Guitou je le connaisais tres bien car il a travaille tres logtemps à la salaison LE CREONNAIS
c etait un homme tres vaillant ,toujours pret à rendre service, et qui j amais ne raller quand il fallait travailler plus et quand il sortait les jambons des etuve le dimanche
je me souviens encore des ( oui monsieur) qui s adressait à mon frere
que son ame repose en paix et toutes notre amities et soutien à sa famille
adieu GUYTOU!!!!!!!!!!!!!!!
je vous remercie pour ces bons mots car mon oncle aimait Créon et les créonnais. Surtout tous ceux qui s’arrêtaient pour discuter de tout et de rien avec lui sous ces arcades qu’il affectionnait tant. il va effectivement manquer à tous ceux qui le connaissaient mais comme le dit jean-marie il ne souffre plus et ces déjà un soulagement.Merci à vous pour avoir eu une pensée pour lui. Pour lui rendre un dernier hommage mercredi 8 aout à 15h30 à l’église de créon. Toute ma famille ce -joint à moi pour vous dire encore merci.

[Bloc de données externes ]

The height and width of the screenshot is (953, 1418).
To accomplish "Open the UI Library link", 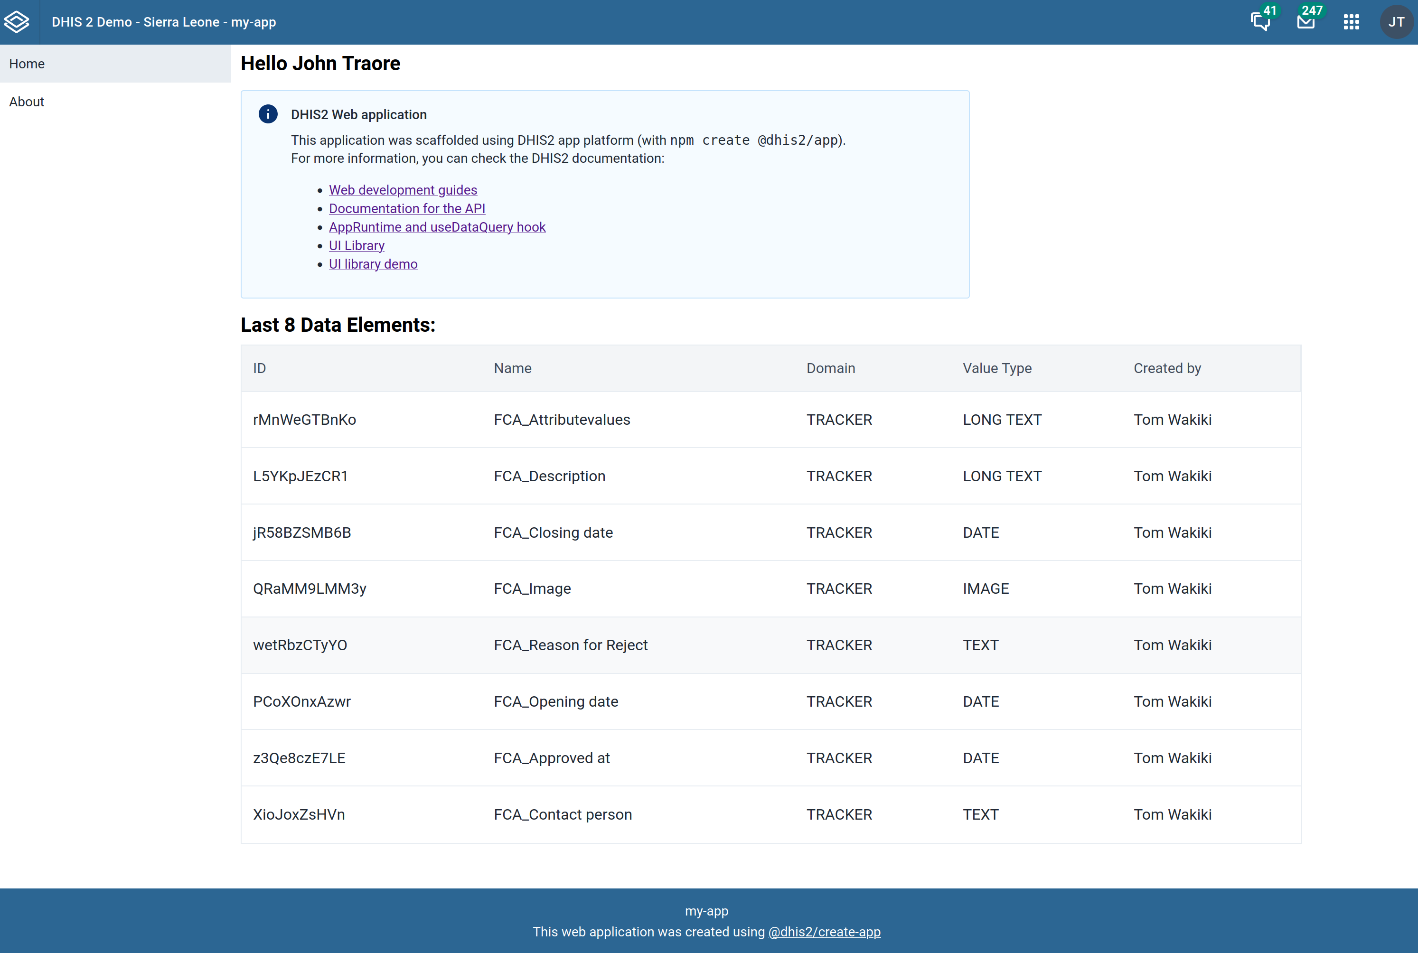I will point(356,246).
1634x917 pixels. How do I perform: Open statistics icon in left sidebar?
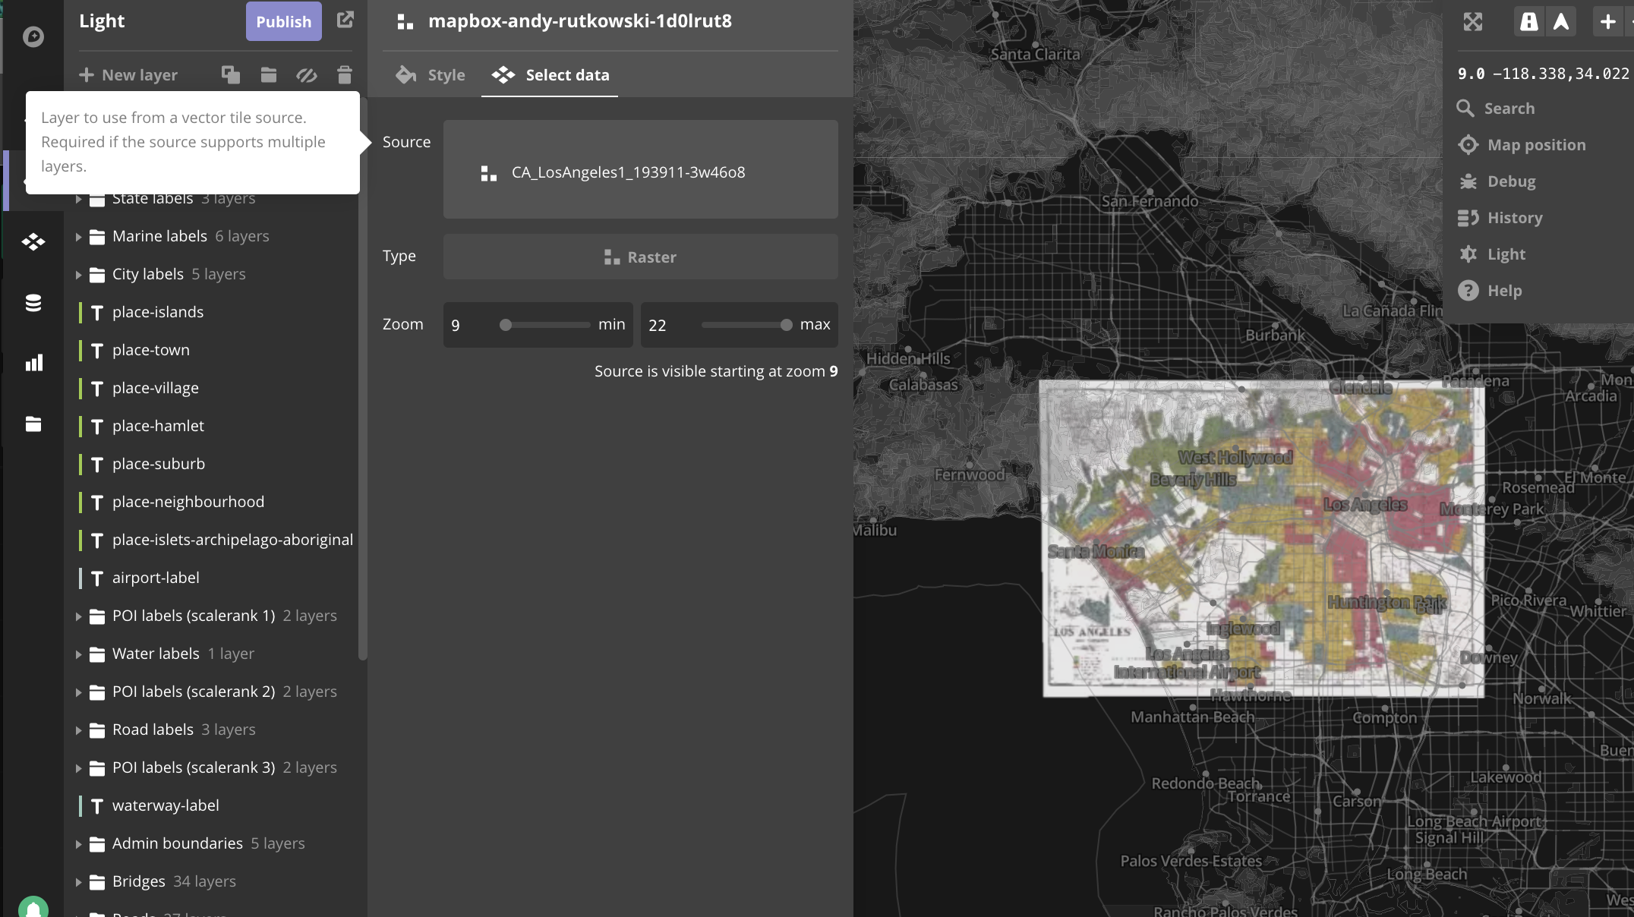pyautogui.click(x=33, y=363)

Ces petits moments d’échanges sous les arcades, ce sourire généreux qui accompagnait sa gentillesse…oui, tu nous manques déjà.
Merci à tous pour le soutien de notre famille.Merci à toi Jean-marie pour ce beau texte.Une autre figure emblematique qui disparait avec le joli banc qui se vide petit à petit.Plus de souffrance,plus de douleur.Pour lui rendre un dernier hommage merci à tous de vous rendre en l’église de Créon Mercredi 8 aout à 15h30.Merci encore à vous je vous embrasse.